Study: COVID-19 reinfection rare but more common in older people

IDLE TIME Two elderly residents of Manila’s Pandacan district sit out the four-day lockdown imposed on their neighborhood amid a spike in COVID-19 cases. —LYN RILLON

LONDON—The majority of people who have had COVID-19 are protected from getting it again for at least six months, a study published on Wednesday showed, but older people are more prone to reinfection than younger people.

The study, appearing in the Lancet medical journal, found that just 0.65 percent of patients tested positive a second time for the coronavirus after previously being infected during Denmark’s first and second waves. That was much lower than the 3.27 percent who were positive for the virus using highly accurate PCR tests after initially being negative.


Greater risk

But the study found that people over the age of 65 had only 47 percent protection against repeat infection, compared to 80 percent protection for younger people.

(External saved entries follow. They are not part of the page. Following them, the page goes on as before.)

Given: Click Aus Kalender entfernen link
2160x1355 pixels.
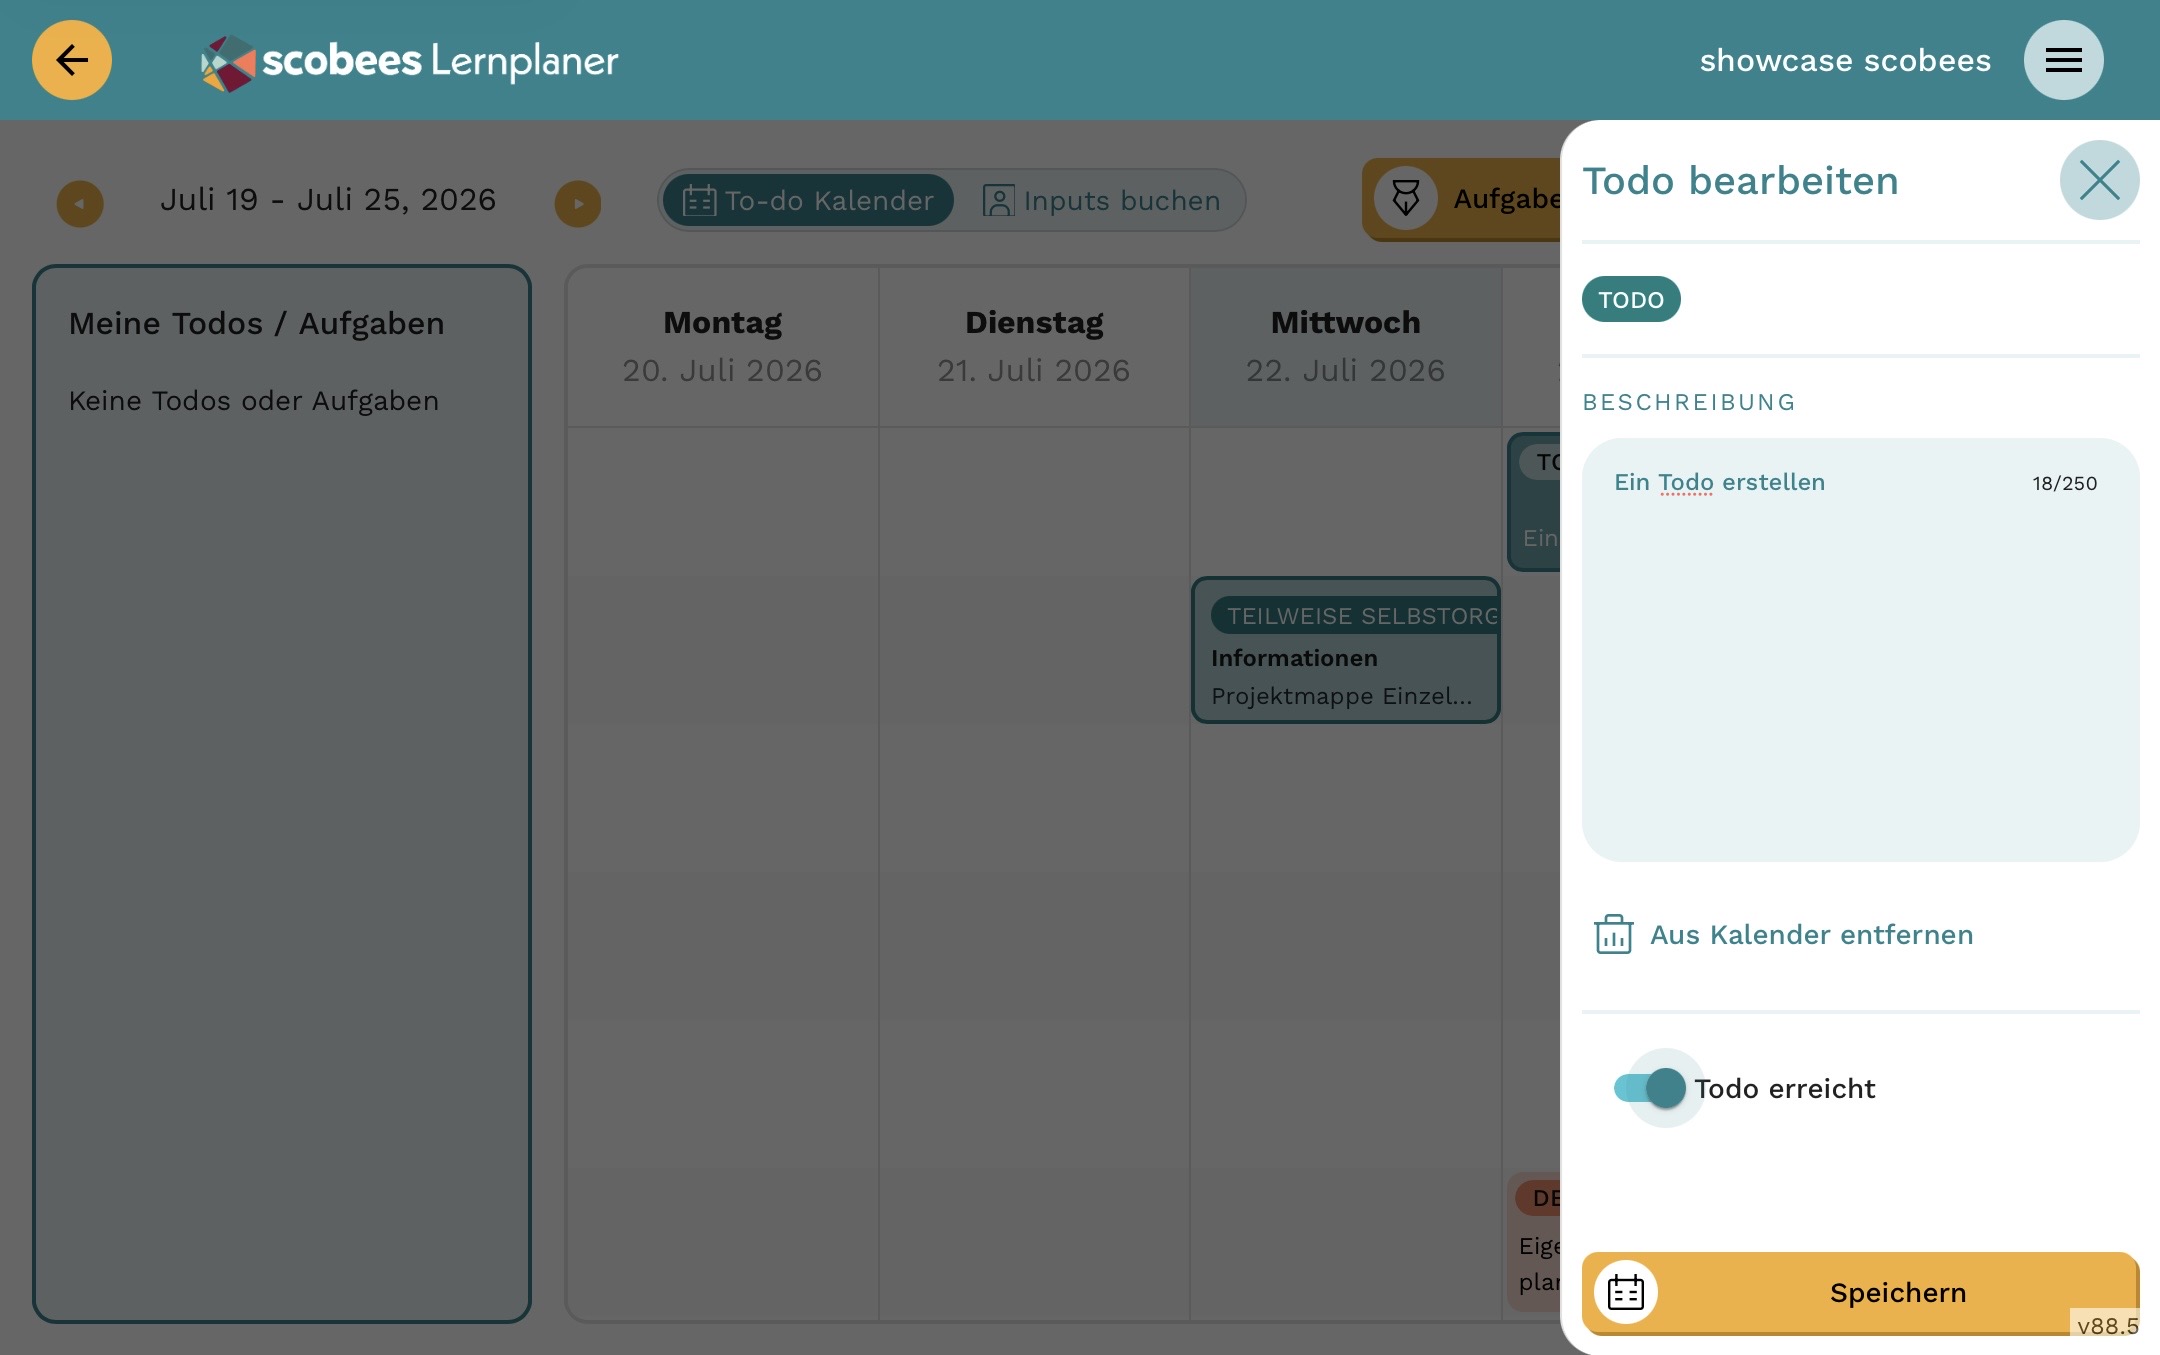Looking at the screenshot, I should (x=1811, y=934).
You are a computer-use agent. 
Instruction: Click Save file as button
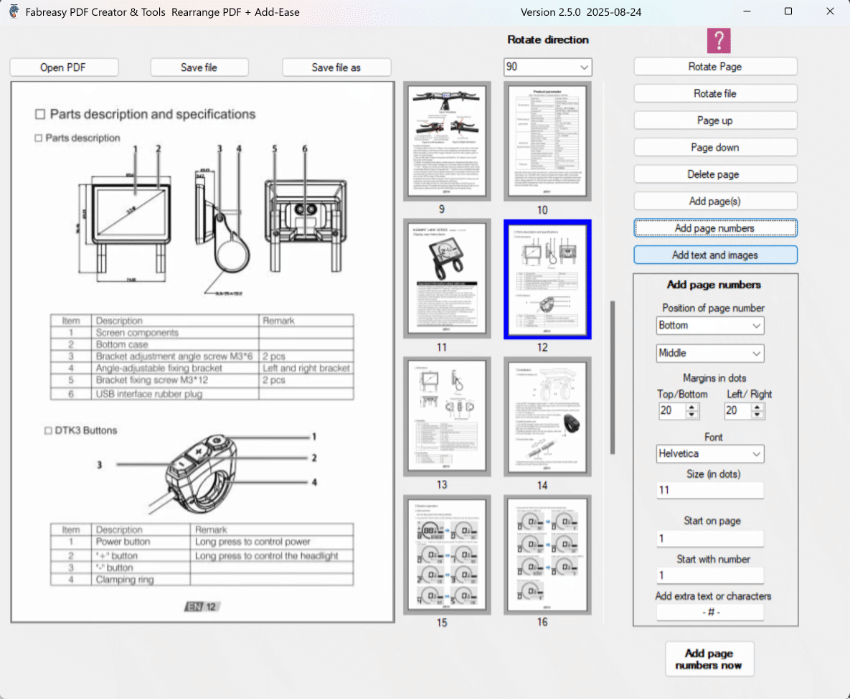[x=336, y=67]
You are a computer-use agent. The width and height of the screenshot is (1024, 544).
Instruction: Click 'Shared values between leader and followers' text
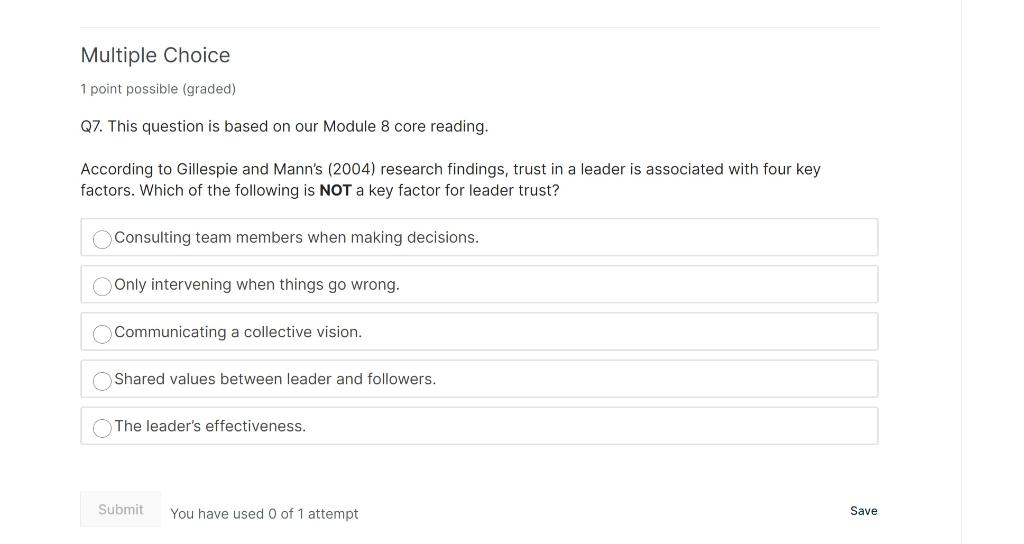click(275, 379)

“Our study confirms what a number of others appeared to suggest: reinfection with COVID-19 is rare in younger, healthy people, but the elderly are at greater risk of catching it again,” said Steen Ethelberg of Denmark’s Statens Serum Institut.

No evidence

“Since older people are also more likely to experience severe disease symptoms and, sadly, die, our findings make clear how important it is to implement policies to protect the elderly during the pandemic,” Ethelberg said.

The authors of the study found no evidence that protection against reinfection declined over a six month follow-up period, but said further studies were needed to assess protection against reinfection from variants of the coronavirus.

The data analyzed was collected through Denmark’s national testing strategy, under which 69 percent of the population, or 4 million people, were tested over the course of 2020.